The Stages of Life According to Erikson

Erik Erikson, the accessible psychologist, child of Freud, conceived of an eight-layered schematic to illustrate the entirety of human development —  first marked out in his groundbreaking book, Childhood and Society. In this book, he maps out a continuum from birth to death of the struggles of human development. Even though they are not meant to be like a grocery list, I list them out here:

1. Trust and Mistrust  
The first stage begins at the moment the infant meets the outside social world for the first time. Our first experiences with the world forms the basic trust/mistrust dyad. It’s kind of like the father who tosses his daughter up in the air and catches her. Trust: he catches her safely. Drops her? Basic mistrust forms.
2. Autonomy and Guilt
The struggle between autonomy and guilt – that nasty fight between independence and the debilitating fear of the all-seeing eye that threatens to swallow you alive with its judgment, catapulting a person into shame and doubt.
3. Initiative and Guilt
Then, of course, there is the whole question, “what do I do with myself once I’ve achieved autonomy?” that either gets us going to self-actualization or we become mired in the things we should have done or said – in a word: guilt. 
4.Industry and Initiative
Every child has to learn what to create with their bodies after they’ve decided they can actually get off their haunches and express themselves – and added with that, the internal feeling of being loved and the inner worth that goes along with creating work worthy of pride.
5. Identity
You can have an identity, it seems, without struggling through those forgotten visceral experiences of infancy; adolescence merely pokes its ugly head in to confuse us all over again – and we thought the womb was tough.
6. Intimacy and Isolation
But once we get a firm grounding on who we are as individuals we can really enter into genuine intimacy with another, although rocking precariously with the threat of isolation; this is where boundaries are set and committed relationships begin.

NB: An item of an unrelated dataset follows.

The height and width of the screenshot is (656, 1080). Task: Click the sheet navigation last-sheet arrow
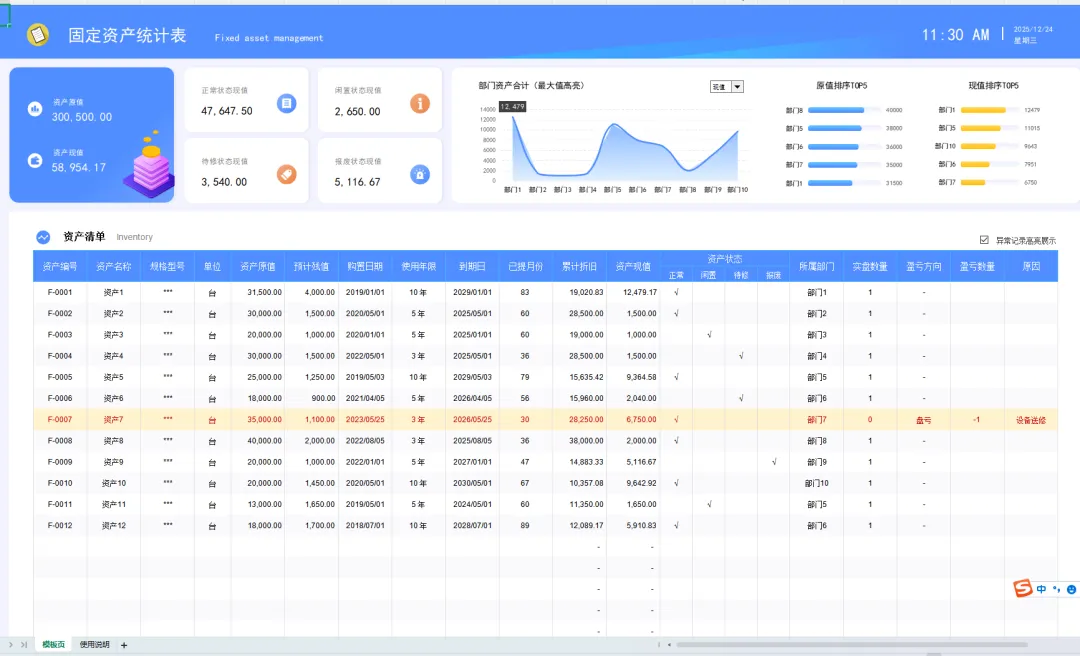coord(24,645)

7. Generativity versus Stagnation
  And once we accomplish these mile markers we feel we have to give something back; we feel mortality nipping at our heels and generativity rushes in as a contraposition to idle stagnation.
8. Coming to terms. Or not.
The final hurrah is accessing whether the whole thing was worth it from the womb to the final tomb. We struggle at this point in the journey between feeling satisfied that we have gained much from life and whether or not we have nurtured the seeds for our children’s children. If we feel we've failed, death is a painful process, and we sink into the depressing cavity of despair, hopelessly casting off any hopes for immortality.